Im letzten Vortrag sprach Nikolaus Urbanek (Wien, mdw) über die Cerha-Rezeption in seinem Vortrag mit dem Titel: »Von den Darmstädter Ferienkursen zu den Wiener Festwochen und den Salzburger Festspielen«. Er stellte eingangs fest, dass es auffallend ist, wie wenig sich musikwissenschaftliche Publikationen mit diesem wichtigen Vertreter der österreichischen Nachkriegsmoderne befasst haben. Gleichzeitig habe der Komponist durch seine Mitwirkung bei Gestaltung von Programmheften einen immensen Einfluss auf die Rezeption seiner Musik ausgeübt. Nikolaus Urbanek zeigte beispielhaft mehrere Rezensionen des wichtigen Kulturjournalisten Karlheinz Roschitz (Kronen Zeitung), die sich bis zum Wortlaut an Cerhas eigenen Einführungstexten orientieren.

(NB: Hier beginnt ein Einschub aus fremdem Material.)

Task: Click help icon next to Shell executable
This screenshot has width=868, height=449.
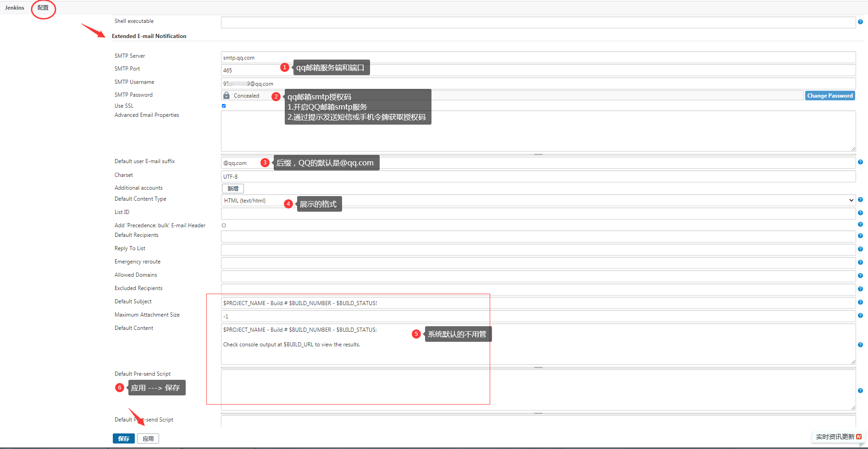Action: [x=860, y=22]
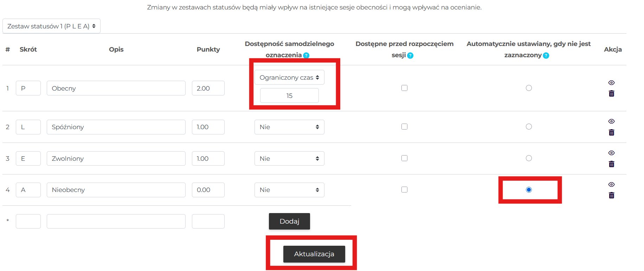Delete the Obecny status with trash icon
The width and height of the screenshot is (644, 271).
pos(611,94)
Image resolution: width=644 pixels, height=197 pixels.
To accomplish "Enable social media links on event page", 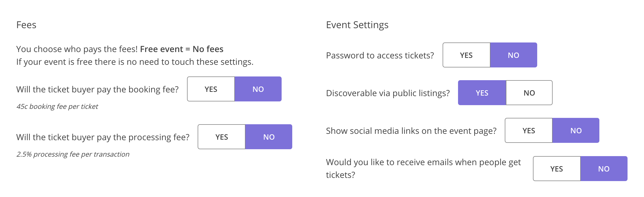I will [x=528, y=130].
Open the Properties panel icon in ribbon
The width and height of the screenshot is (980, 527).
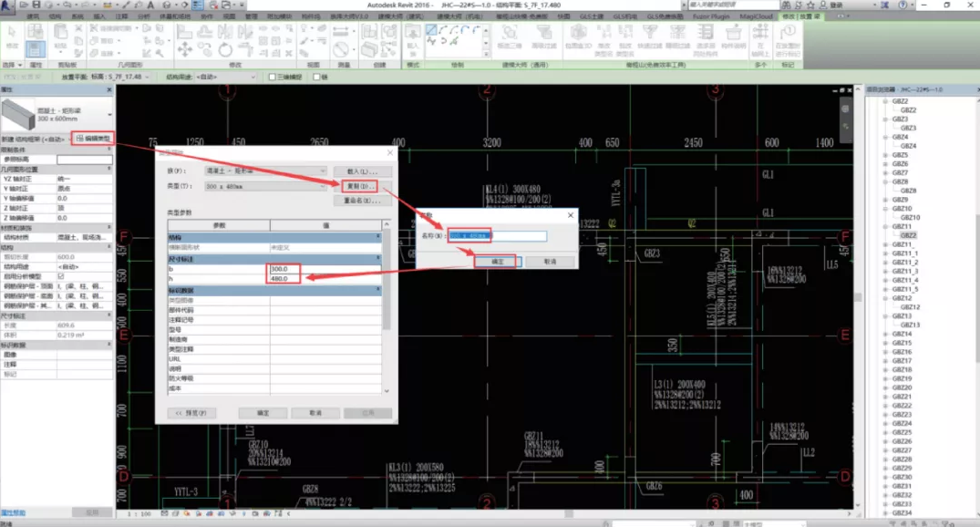tap(34, 48)
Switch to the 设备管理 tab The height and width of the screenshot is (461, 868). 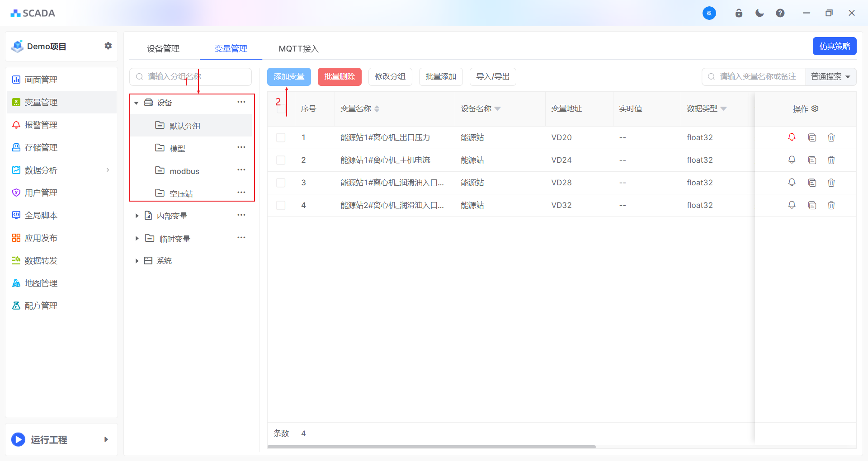tap(163, 48)
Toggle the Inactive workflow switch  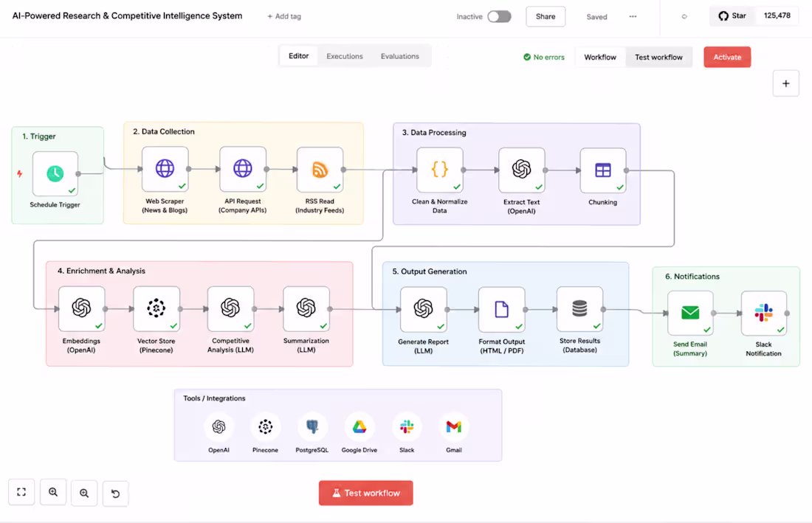point(499,16)
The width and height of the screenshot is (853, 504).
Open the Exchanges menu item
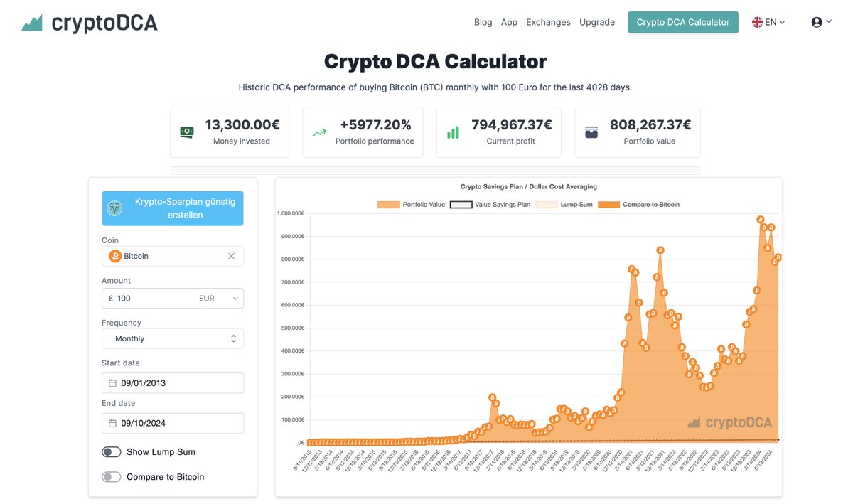548,22
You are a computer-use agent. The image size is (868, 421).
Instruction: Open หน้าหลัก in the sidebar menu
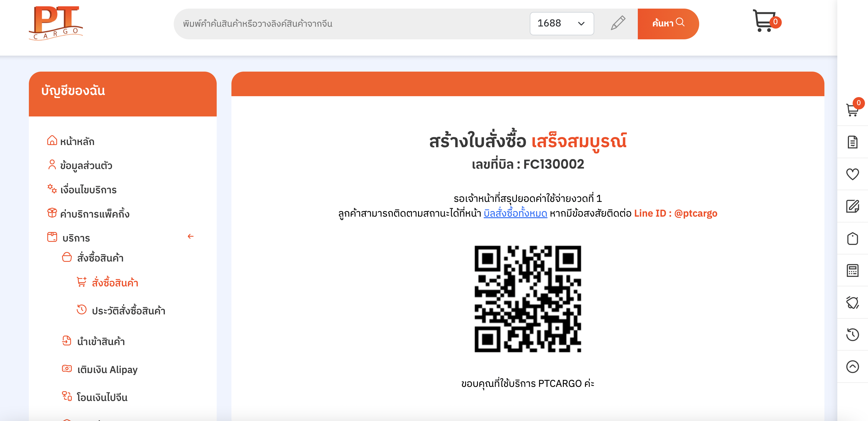pyautogui.click(x=77, y=141)

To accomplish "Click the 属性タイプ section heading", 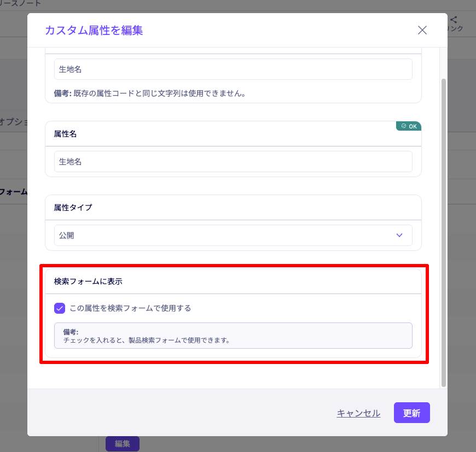I will (73, 208).
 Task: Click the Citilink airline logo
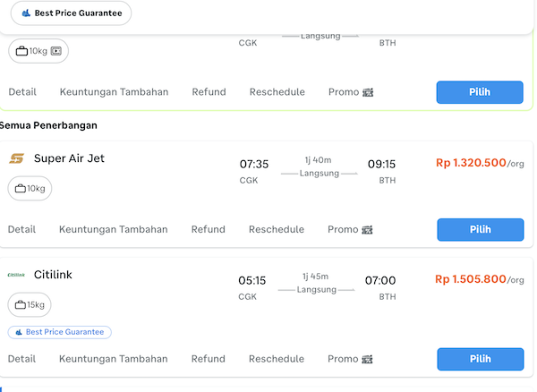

In einem letzten Schritt stellte Nikolaus Urbanek noch mögliche unterbelichtete Perspektiven auf Friedrich Cerhas Werk heraus: Die Beschäftigung damit sei — wie seine Ausführungen davor gezeigt hatten — noch zu nah an dessen Eigendarstellung und müsse auch von kulturwissenschaftlichen, philologischen und ästhetisch-analytischen Gesichtspunkten aus erfolgen. Meiner Meinung nach war dieser Kongress ein guter Ausgangspunkt, um diesem wichtigen Vertreter der österreichischen Nachkriegsmoderne den gebührenden Platz zuzuweisen und die von Nikolaus Urbanek angestoßenen Fragestellungen zu erörtern. Der Autor freut sich darauf, den noch im kommenden Herbst erscheinenden Band der Buchreihe Musik-Konzepte über Friedrich Cerha zu lesen, in dem eine Auswahl der Vorträge in Aufsatzform erhältlich sein wird.


Zum Autor

CARL TERTIO DRUML ist Komponist, Musiktheoretiker und Philosoph. Er ist derzeit als Doktorand am SDP (Structured Doctoral Programme) »Performing Matters: Manifold Temporalities« der Universität für Musik und darstellende Kunst Wien (mdw) angestellt. Seine akademische Laufbahn begann er am Amsterdam University College (AUC) mit einem interdisziplinären Bachelorstudium in Psychologie, Philosophie und Volkswirtschaft (2011–2014) sowie am Konservatorium von Amsterdam (2012–2015). Anschließend absolvierte er einen Master in Philosophie an der Universität von Amsterdam (UvA, 2014/15). Nach seiner Rückkehr nach Wien absolvierte er das Masterstudium Theater-, Film-, und Medienwissenschaft an der Universität Wien (2016–2020), sowie die Magisterstudien Musiktheorie (2016–2023) und Medienkomposition und angewandte Musik (2016-25) an der mdw. Seine Forschungsschwerpunkte sind Operntheorie, Neue Musik, Temporalität in der Musik sowie Orchestration. Als Komponist wurden seine Werke unter anderem von Ensemble Modern, dem Symphonieorchester Vorarlberg und dem Quartetto Prometeo aufgeführt. Als Sänger wirkt er mit im Extrachor an der Wiener Staatsoper.